> **About this exercise**
Below is a listing. Return the lines from the one that contains "Where should I" to the one that contains "You are a computer-use agent. The", both ends included, verbatim and with no pictures.

> **Supplied data**
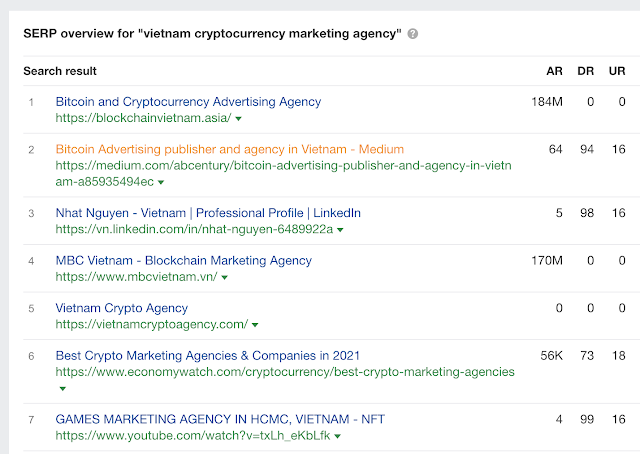Expand the vietnamcryptoagency.com URL dropdown arrow

tap(255, 325)
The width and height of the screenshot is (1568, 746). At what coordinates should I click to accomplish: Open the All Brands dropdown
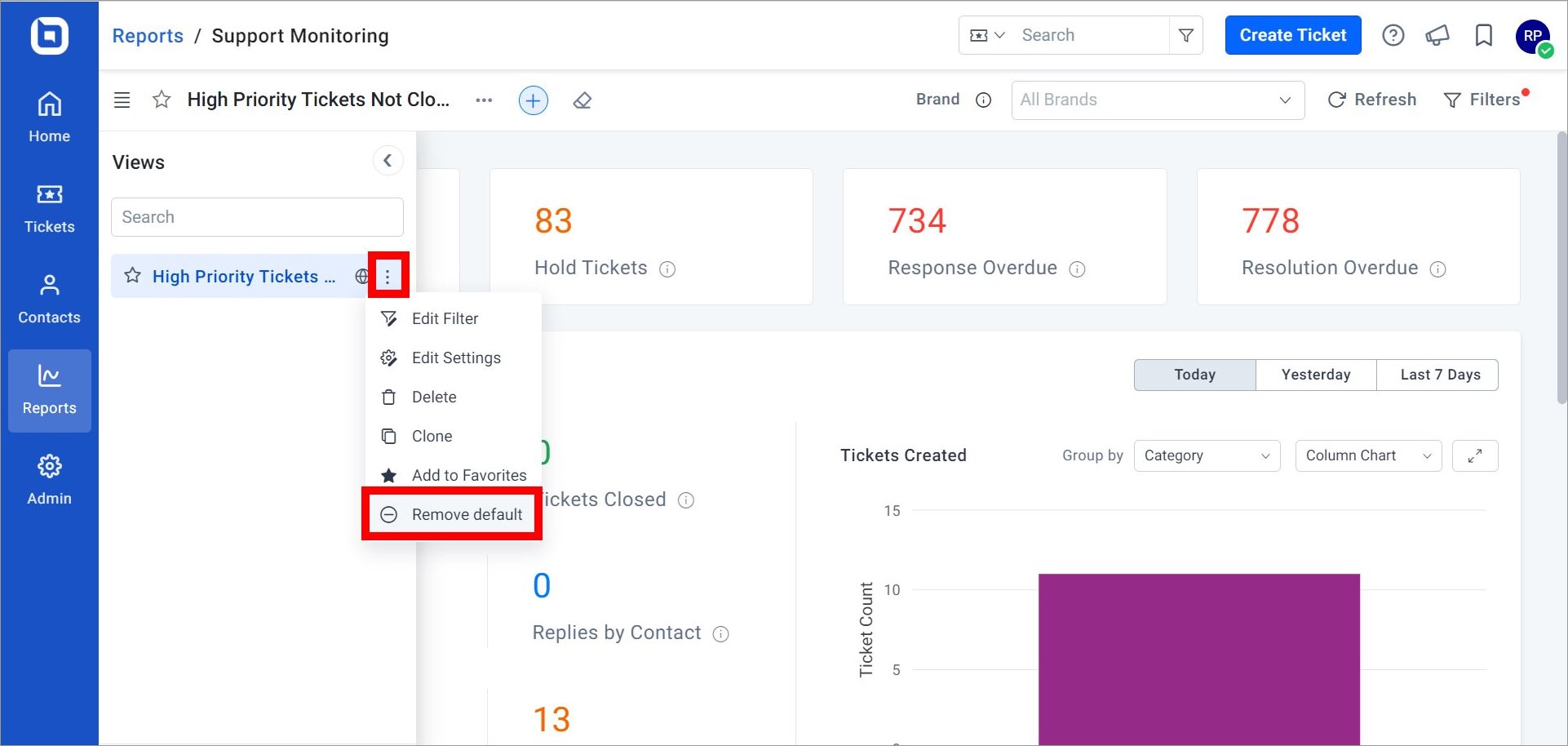pyautogui.click(x=1158, y=100)
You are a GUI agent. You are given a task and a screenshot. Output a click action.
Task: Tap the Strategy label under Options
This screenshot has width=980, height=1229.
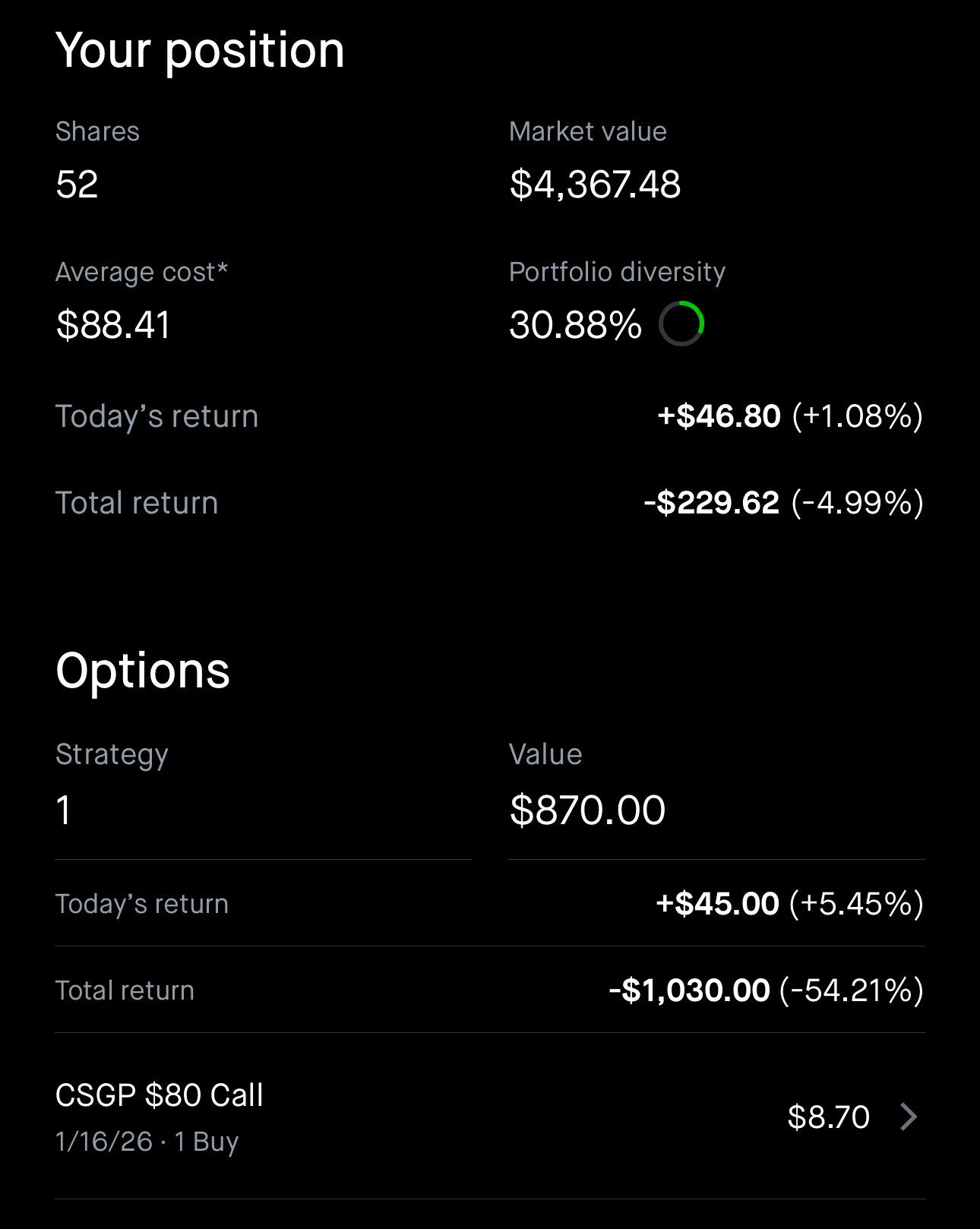point(112,754)
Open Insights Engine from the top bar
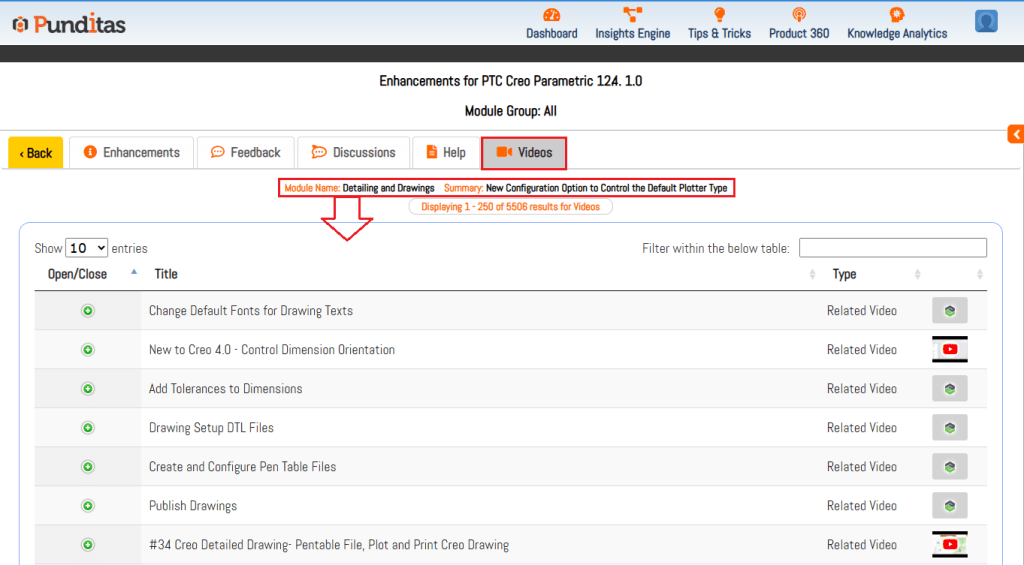Screen dimensions: 1024x565 tap(632, 15)
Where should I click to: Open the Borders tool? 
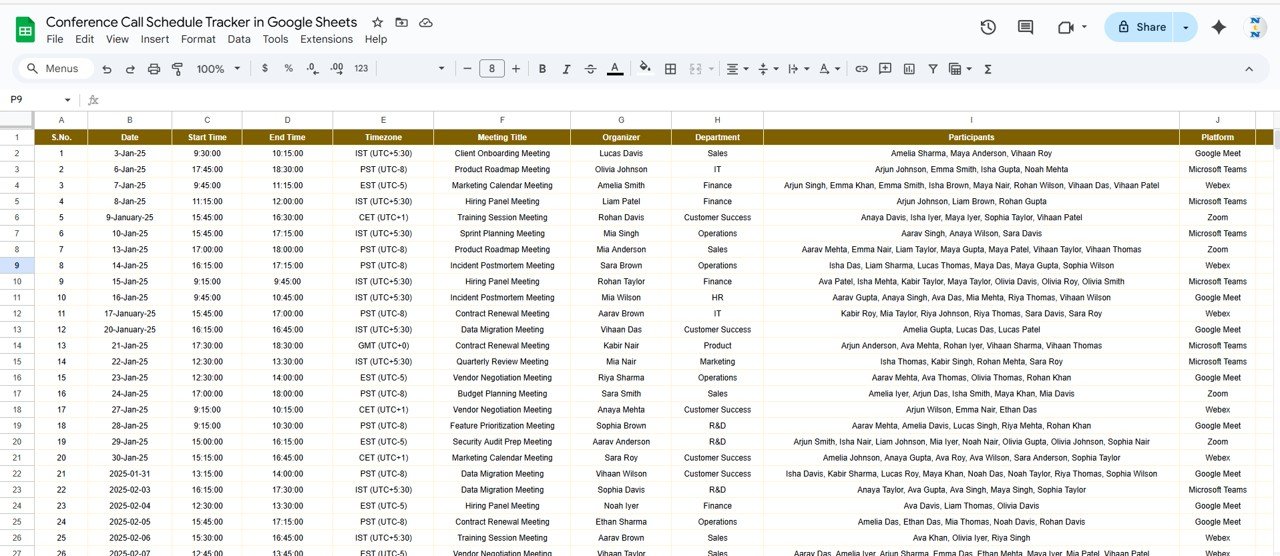[x=670, y=69]
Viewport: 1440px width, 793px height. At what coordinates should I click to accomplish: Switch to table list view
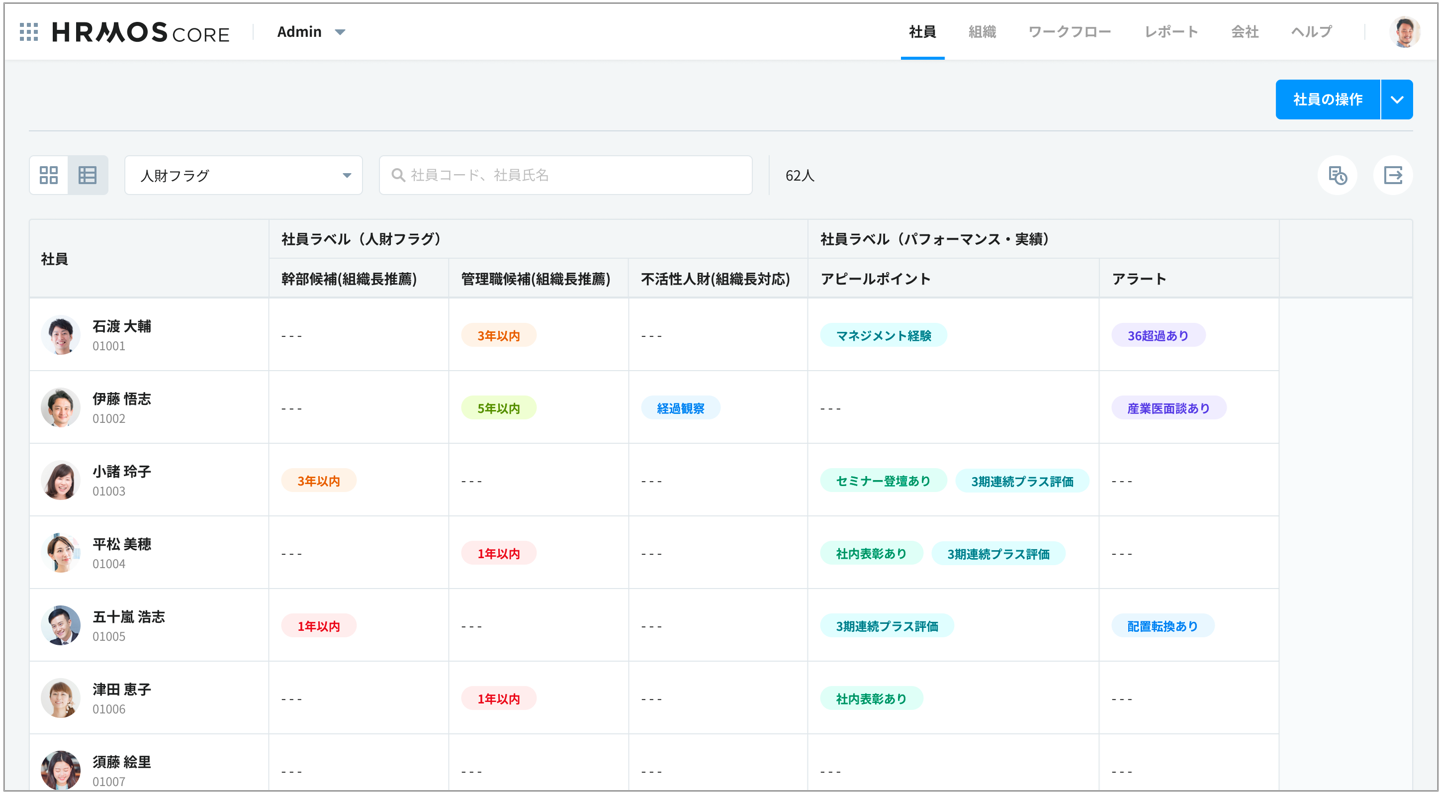(x=88, y=176)
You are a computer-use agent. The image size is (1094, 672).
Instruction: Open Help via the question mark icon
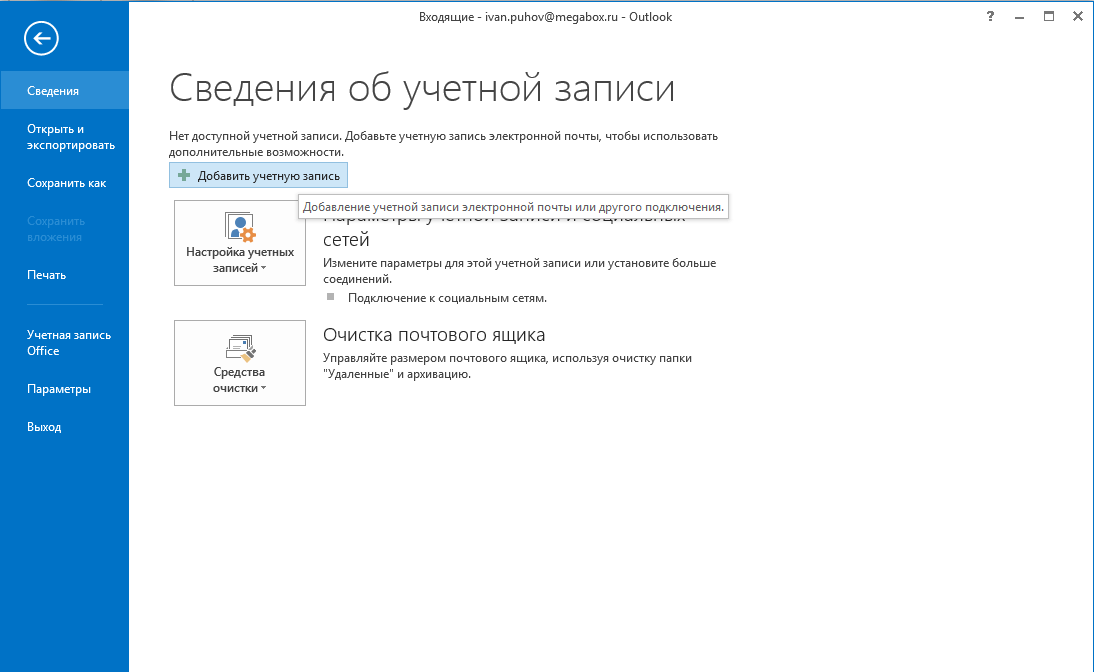click(x=990, y=16)
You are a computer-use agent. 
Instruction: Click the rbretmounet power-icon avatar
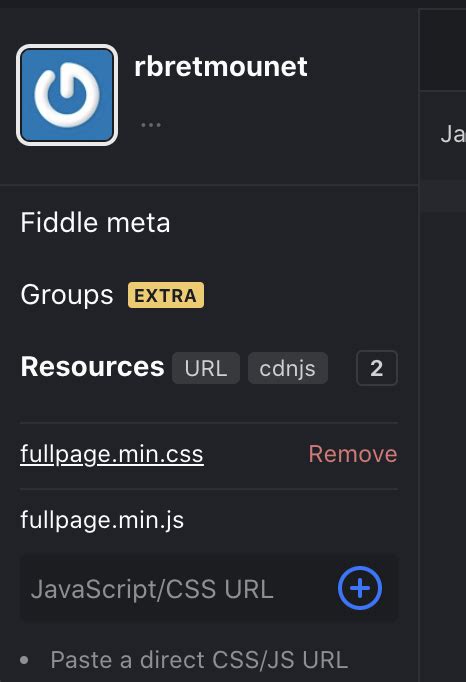click(x=67, y=95)
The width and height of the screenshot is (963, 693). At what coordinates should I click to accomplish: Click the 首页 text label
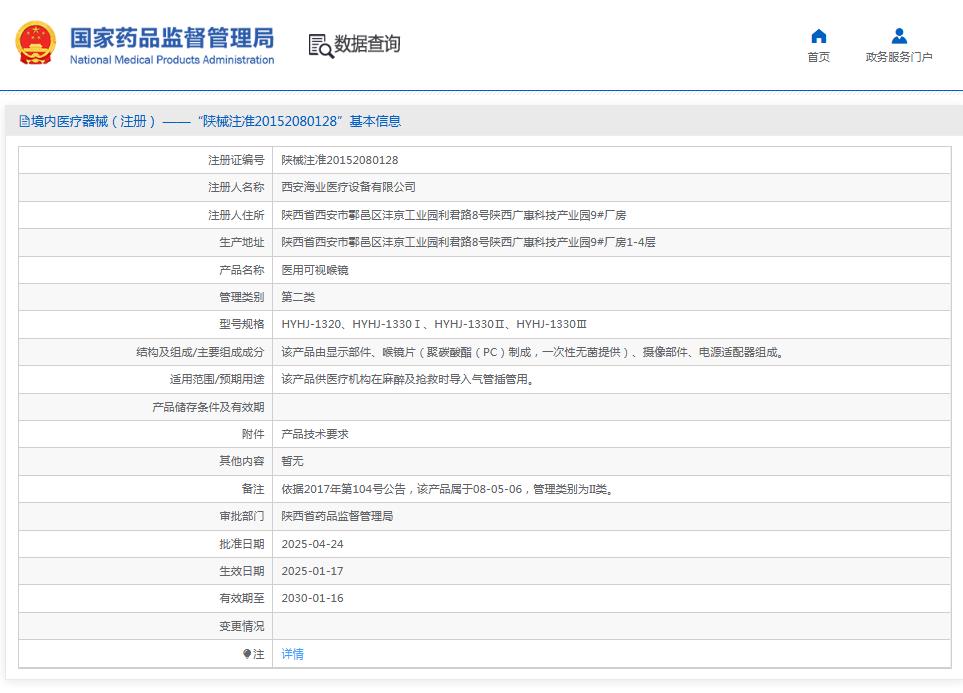click(x=819, y=56)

> **Result for this exercise**
Where should I click to: Open the Borders tool? 
[x=670, y=69]
Viewport: 1440px width, 793px height. At what coordinates should I click to accomplish: Switch to table list view
(x=88, y=176)
You are a computer-use agent. The image size is (1094, 672).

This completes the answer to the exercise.